What you will do: There is one span to output from the data below: the lines starting at the line with "Instruction: Click yellow" and ending at the line with "Circle Go Again". Output it exactly, ends included, nothing more.

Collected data

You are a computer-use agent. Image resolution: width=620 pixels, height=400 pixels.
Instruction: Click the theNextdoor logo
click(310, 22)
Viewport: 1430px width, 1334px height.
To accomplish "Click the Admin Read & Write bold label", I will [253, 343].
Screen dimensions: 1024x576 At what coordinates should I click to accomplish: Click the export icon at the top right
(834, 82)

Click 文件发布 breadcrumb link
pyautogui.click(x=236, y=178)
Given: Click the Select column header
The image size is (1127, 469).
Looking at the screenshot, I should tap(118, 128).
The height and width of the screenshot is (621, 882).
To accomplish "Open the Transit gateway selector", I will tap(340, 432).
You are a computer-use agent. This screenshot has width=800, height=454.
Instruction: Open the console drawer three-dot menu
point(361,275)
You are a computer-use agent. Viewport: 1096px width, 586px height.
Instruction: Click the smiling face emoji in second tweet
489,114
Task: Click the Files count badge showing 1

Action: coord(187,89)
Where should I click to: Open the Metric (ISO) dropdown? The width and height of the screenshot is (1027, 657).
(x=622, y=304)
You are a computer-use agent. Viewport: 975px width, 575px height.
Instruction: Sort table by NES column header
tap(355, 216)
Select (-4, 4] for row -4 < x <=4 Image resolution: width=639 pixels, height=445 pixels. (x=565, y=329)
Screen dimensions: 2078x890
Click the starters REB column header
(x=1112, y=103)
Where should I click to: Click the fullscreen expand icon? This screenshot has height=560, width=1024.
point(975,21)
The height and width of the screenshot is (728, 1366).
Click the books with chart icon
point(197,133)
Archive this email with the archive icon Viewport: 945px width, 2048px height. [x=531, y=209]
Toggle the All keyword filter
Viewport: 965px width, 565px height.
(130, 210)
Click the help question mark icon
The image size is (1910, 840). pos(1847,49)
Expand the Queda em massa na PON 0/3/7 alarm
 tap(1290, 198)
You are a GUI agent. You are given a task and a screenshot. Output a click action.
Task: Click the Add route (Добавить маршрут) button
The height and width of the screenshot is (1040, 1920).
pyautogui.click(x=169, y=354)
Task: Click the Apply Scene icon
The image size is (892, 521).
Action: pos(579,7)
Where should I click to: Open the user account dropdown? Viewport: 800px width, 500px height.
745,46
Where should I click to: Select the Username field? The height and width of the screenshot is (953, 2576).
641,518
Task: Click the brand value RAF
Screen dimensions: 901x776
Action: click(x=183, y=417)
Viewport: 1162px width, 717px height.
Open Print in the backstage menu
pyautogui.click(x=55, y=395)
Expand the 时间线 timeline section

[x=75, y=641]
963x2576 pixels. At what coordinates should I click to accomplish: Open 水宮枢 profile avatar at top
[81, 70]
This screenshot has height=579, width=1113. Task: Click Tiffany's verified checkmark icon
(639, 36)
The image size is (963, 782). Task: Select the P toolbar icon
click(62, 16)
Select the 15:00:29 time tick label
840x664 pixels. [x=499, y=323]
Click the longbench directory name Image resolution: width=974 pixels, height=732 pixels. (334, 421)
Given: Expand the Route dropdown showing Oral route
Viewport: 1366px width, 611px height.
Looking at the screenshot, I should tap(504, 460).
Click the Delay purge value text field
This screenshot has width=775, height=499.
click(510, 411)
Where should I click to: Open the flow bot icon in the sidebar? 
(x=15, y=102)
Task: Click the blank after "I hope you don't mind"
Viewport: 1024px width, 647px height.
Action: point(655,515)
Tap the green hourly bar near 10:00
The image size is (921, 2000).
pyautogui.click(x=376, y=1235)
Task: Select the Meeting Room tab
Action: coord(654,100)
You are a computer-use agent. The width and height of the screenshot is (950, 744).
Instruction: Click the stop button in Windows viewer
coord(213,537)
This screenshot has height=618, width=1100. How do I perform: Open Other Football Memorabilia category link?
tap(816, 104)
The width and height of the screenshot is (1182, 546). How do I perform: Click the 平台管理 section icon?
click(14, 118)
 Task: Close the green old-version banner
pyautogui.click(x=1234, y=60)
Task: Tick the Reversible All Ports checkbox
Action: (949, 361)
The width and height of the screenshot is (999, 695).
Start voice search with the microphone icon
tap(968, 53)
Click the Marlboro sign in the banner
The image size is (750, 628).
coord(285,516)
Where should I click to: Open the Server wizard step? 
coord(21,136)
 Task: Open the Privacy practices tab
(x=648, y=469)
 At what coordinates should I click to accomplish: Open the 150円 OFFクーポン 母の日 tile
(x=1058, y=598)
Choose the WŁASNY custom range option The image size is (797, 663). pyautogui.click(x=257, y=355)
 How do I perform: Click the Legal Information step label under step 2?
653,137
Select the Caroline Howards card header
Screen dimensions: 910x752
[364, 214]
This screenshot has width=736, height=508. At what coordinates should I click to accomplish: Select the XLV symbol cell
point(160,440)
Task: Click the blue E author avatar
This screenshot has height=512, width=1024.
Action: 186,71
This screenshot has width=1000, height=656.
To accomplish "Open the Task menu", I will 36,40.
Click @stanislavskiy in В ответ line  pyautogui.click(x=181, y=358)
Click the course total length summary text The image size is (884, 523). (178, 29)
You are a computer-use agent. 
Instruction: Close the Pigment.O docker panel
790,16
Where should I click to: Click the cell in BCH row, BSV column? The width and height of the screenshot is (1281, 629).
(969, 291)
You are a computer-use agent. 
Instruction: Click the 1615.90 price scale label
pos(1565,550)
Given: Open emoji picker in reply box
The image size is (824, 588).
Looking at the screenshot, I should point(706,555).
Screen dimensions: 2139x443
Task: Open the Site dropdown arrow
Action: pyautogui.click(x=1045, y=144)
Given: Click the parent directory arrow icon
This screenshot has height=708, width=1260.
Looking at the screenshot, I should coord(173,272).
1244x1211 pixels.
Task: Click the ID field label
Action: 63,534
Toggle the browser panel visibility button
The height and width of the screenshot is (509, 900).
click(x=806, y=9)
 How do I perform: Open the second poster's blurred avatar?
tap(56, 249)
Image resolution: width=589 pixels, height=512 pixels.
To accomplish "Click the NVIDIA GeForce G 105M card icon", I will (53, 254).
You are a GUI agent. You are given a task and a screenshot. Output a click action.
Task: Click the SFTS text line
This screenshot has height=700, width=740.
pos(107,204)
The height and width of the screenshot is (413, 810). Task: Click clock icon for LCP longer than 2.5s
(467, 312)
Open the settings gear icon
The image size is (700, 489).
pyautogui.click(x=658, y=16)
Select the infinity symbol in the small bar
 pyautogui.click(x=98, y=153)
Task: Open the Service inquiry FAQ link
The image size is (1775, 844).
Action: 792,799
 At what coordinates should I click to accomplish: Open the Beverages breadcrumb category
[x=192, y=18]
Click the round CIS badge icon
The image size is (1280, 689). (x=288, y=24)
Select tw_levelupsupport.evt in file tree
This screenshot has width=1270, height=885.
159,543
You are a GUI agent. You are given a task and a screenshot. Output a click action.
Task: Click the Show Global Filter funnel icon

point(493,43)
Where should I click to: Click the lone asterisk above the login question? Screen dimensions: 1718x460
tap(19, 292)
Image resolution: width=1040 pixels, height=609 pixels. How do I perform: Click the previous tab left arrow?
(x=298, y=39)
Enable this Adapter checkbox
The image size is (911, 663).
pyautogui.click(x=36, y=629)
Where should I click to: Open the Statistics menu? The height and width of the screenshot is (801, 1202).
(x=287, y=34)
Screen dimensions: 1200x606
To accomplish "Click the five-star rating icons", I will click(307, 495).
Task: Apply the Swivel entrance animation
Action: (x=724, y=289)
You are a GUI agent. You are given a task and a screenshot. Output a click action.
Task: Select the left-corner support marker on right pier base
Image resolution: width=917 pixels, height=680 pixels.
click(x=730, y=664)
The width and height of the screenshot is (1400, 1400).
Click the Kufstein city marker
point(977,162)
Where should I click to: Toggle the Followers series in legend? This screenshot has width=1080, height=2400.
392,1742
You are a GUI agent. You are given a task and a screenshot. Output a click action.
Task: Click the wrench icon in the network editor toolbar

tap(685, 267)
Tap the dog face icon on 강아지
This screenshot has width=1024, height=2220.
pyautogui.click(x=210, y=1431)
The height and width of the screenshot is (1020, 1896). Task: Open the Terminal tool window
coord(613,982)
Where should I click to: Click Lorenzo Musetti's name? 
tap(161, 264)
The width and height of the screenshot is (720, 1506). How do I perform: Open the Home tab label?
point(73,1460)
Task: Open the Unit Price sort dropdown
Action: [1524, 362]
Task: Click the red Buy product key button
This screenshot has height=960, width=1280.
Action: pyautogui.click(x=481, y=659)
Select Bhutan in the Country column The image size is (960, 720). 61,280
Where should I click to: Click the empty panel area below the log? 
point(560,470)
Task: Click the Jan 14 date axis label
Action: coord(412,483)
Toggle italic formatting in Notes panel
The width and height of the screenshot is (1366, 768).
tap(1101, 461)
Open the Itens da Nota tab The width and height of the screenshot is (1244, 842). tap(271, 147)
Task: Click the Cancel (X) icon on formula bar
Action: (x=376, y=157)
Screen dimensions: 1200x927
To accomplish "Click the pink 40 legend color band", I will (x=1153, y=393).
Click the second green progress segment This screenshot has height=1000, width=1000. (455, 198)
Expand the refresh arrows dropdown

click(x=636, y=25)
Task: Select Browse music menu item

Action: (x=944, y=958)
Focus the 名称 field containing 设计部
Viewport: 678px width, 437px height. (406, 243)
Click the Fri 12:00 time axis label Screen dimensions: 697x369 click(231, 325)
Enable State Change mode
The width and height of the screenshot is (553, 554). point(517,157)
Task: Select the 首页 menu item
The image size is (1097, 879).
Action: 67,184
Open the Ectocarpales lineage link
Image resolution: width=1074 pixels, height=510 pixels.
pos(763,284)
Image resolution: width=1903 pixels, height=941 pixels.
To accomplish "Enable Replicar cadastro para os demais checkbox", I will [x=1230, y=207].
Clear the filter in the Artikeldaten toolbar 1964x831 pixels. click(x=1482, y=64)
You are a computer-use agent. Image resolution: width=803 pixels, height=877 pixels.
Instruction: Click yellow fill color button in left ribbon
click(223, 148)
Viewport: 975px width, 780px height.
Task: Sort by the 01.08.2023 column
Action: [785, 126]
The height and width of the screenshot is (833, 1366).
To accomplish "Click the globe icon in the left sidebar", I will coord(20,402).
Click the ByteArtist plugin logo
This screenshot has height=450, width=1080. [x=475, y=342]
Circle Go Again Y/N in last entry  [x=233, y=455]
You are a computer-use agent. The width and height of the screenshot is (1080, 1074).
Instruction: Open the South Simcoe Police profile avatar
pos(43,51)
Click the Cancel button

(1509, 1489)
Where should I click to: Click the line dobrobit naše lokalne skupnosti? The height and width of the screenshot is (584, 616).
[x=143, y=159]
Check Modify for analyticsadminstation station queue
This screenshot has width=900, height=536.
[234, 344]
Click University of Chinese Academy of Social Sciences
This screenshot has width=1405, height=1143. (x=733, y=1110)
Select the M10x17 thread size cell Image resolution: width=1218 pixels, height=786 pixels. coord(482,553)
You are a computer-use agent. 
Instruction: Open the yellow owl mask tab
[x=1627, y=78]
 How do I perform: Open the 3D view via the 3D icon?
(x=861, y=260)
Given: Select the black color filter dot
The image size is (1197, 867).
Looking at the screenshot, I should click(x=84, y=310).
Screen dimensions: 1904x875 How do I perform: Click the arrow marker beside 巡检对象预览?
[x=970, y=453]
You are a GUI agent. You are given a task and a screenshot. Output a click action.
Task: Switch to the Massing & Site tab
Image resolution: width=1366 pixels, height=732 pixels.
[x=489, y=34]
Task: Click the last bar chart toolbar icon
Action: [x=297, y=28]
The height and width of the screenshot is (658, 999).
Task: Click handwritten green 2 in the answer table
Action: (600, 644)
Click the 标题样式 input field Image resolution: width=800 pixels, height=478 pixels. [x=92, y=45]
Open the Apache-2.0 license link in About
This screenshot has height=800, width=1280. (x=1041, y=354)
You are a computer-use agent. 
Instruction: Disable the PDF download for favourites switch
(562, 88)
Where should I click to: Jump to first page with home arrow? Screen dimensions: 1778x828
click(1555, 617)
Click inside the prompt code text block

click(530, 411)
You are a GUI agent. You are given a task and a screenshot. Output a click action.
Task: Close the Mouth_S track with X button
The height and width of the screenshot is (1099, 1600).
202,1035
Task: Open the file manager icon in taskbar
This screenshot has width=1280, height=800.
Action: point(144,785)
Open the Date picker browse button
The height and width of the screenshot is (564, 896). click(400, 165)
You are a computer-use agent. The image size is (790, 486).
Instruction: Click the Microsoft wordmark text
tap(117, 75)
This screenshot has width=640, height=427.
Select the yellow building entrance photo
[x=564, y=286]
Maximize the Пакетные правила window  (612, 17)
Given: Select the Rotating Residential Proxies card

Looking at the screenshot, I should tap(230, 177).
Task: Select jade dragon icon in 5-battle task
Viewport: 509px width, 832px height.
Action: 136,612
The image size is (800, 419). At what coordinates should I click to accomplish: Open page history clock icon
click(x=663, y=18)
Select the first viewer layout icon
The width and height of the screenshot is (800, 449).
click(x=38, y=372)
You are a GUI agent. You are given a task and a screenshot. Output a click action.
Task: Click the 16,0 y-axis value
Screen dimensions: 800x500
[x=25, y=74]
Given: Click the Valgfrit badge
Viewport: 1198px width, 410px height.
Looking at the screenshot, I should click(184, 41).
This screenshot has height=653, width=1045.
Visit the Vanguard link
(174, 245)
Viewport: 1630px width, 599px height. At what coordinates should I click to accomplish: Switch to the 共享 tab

Answer section:
Instruction: Click yellow fill color button in left ribbon
click(223, 148)
Viewport: 975px width, 780px height.
Task: Sort by the 01.08.2023 column
Action: [785, 126]
The height and width of the screenshot is (833, 1366).
To accomplish "Click the globe icon in the left sidebar", I will coord(20,402).
Click the ByteArtist plugin logo
This screenshot has height=450, width=1080. [x=475, y=342]
Circle Go Again Y/N in last entry  [x=233, y=455]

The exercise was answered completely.